WORKING DATA =>
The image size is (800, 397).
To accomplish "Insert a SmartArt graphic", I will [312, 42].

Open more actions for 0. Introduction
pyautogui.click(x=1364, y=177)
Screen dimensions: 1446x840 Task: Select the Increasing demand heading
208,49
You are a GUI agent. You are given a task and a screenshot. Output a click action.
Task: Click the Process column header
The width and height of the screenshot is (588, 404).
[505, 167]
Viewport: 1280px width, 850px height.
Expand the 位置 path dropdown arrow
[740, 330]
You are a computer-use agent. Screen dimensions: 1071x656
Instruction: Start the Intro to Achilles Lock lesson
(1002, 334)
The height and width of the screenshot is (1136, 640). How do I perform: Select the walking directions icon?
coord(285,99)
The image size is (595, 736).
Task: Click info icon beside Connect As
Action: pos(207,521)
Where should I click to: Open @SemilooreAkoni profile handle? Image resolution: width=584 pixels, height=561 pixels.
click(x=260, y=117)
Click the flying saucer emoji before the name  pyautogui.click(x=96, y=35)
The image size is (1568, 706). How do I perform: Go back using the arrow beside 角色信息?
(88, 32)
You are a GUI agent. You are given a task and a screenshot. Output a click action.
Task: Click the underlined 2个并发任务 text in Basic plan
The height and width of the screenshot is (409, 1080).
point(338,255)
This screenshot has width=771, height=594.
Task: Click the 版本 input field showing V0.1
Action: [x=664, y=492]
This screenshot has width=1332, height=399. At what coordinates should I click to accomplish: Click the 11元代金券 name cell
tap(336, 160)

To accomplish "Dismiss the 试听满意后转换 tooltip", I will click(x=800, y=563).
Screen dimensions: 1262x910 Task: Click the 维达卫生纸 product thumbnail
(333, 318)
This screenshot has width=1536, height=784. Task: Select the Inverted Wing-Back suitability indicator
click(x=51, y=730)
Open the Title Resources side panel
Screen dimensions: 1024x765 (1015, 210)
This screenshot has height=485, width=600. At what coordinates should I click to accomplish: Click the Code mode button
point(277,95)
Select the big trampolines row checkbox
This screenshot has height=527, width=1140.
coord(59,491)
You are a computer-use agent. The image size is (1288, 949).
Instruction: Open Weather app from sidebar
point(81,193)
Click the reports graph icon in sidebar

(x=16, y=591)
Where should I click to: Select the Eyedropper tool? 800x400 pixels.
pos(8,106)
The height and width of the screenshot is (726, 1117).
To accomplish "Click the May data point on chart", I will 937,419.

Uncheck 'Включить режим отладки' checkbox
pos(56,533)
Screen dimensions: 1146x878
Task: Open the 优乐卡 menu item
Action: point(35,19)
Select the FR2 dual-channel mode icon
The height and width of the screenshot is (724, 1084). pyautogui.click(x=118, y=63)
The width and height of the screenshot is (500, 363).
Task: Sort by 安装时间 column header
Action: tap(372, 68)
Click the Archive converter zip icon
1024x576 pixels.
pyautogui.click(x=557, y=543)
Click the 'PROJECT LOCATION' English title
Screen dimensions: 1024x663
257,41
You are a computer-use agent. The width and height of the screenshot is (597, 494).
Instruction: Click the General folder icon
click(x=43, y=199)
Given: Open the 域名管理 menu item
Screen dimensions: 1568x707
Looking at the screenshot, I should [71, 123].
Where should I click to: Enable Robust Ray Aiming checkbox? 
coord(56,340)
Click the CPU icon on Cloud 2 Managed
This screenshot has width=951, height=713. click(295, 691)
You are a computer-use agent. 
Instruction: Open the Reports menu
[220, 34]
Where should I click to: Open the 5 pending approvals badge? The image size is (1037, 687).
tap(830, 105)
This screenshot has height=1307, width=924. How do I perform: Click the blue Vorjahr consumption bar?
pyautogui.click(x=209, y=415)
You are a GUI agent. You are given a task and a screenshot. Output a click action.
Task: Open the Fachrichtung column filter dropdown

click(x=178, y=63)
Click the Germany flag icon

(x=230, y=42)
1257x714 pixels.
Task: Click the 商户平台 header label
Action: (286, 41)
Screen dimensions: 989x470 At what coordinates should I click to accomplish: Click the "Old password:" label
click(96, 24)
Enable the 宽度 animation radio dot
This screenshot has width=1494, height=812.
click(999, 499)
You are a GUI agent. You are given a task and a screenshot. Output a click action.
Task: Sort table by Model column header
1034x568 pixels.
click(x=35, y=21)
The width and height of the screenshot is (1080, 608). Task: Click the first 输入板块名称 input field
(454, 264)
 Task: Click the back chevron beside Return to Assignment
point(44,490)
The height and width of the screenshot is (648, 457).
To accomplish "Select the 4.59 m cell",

INSTRUCTIONS TO FOLLOW => What this task asks for is an exact copy of the material above.

OUTPUT FOR THIS EXERCISE =>
The image size is (800, 397).
To accomplish "Insert a SmartArt graphic", I will [312, 42].

Open more actions for 0. Introduction
pyautogui.click(x=1364, y=177)
Screen dimensions: 1446x840 Task: Select the Increasing demand heading
208,49
You are a GUI agent. You are given a task and a screenshot. Output a click action.
Task: Click the Process column header
The width and height of the screenshot is (588, 404).
[505, 167]
Viewport: 1280px width, 850px height.
Expand the 位置 path dropdown arrow
[740, 330]
You are a computer-use agent. Screen dimensions: 1071x656
Instruction: Start the Intro to Achilles Lock lesson
(1002, 334)
The height and width of the screenshot is (1136, 640). How do I perform: Select the walking directions icon?
coord(285,99)
The image size is (595, 736).
Task: Click info icon beside Connect As
Action: pos(207,521)
Where should I click to: Open @SemilooreAkoni profile handle? Image resolution: width=584 pixels, height=561 pixels.
click(x=260, y=117)
Click the flying saucer emoji before the name  pyautogui.click(x=96, y=35)
The image size is (1568, 706). How do I perform: Go back using the arrow beside 角色信息?
(88, 32)
You are a GUI agent. You are given a task and a screenshot. Output a click action.
Task: Click the underlined 2个并发任务 text in Basic plan
The height and width of the screenshot is (409, 1080).
point(338,255)
This screenshot has width=771, height=594.
Task: Click the 版本 input field showing V0.1
Action: [x=664, y=492]
This screenshot has width=1332, height=399. At what coordinates should I click to accomplish: Click the 11元代金券 name cell
tap(336, 160)

To accomplish "Dismiss the 试听满意后转换 tooltip", I will click(x=800, y=563).
Screen dimensions: 1262x910 Task: Click the 维达卫生纸 product thumbnail
(333, 318)
This screenshot has width=1536, height=784. Task: Select the Inverted Wing-Back suitability indicator
click(x=51, y=730)
Open the Title Resources side panel
Screen dimensions: 1024x765 (1015, 210)
This screenshot has height=485, width=600. At what coordinates should I click to accomplish: Click the Code mode button
point(277,95)
Select the big trampolines row checkbox
This screenshot has height=527, width=1140.
coord(59,491)
You are a computer-use agent. The image size is (1288, 949).
Instruction: Open Weather app from sidebar
point(81,193)
Click the reports graph icon in sidebar

(x=16, y=591)
Where should I click to: Select the Eyedropper tool? 800x400 pixels.
pos(8,106)
The height and width of the screenshot is (726, 1117).
To accomplish "Click the May data point on chart", I will 937,419.

Uncheck 'Включить режим отладки' checkbox
pos(56,533)
Screen dimensions: 1146x878
Task: Open the 优乐卡 menu item
Action: point(35,19)
Select the FR2 dual-channel mode icon
The height and width of the screenshot is (724, 1084). pyautogui.click(x=118, y=63)
The width and height of the screenshot is (500, 363).
Task: Sort by 安装时间 column header
Action: tap(372, 68)
Click the Archive converter zip icon
1024x576 pixels.
pyautogui.click(x=557, y=543)
Click the 'PROJECT LOCATION' English title
Screen dimensions: 1024x663
257,41
You are a computer-use agent. The width and height of the screenshot is (597, 494).
Instruction: Click the General folder icon
click(x=43, y=199)
Given: Open the 域名管理 menu item
Screen dimensions: 1568x707
Looking at the screenshot, I should [71, 123].
Where should I click to: Enable Robust Ray Aiming checkbox? 
coord(56,340)
Click the CPU icon on Cloud 2 Managed
This screenshot has width=951, height=713. click(295, 691)
You are a computer-use agent. 
Instruction: Open the Reports menu
[220, 34]
Where should I click to: Open the 5 pending approvals badge? The image size is (1037, 687).
tap(830, 105)
This screenshot has height=1307, width=924. How do I perform: Click the blue Vorjahr consumption bar?
pyautogui.click(x=209, y=415)
You are a GUI agent. You are given a task and a screenshot. Output a click action.
Task: Open the Fachrichtung column filter dropdown

click(x=178, y=63)
Click the Germany flag icon

(x=230, y=42)
1257x714 pixels.
Task: Click the 商户平台 header label
Action: (286, 41)
Screen dimensions: 989x470 At what coordinates should I click to accomplish: Click the "Old password:" label
click(96, 24)
Enable the 宽度 animation radio dot
This screenshot has width=1494, height=812.
click(999, 499)
You are a GUI agent. You are given a task and a screenshot. Output a click action.
Task: Sort table by Model column header
1034x568 pixels.
click(x=35, y=21)
The width and height of the screenshot is (1080, 608). Task: Click the first 输入板块名称 input field
(454, 264)
 Task: Click the back chevron beside Return to Assignment
point(44,490)
The height and width of the screenshot is (648, 457).
To accomplish "Select the 4.59 m cell",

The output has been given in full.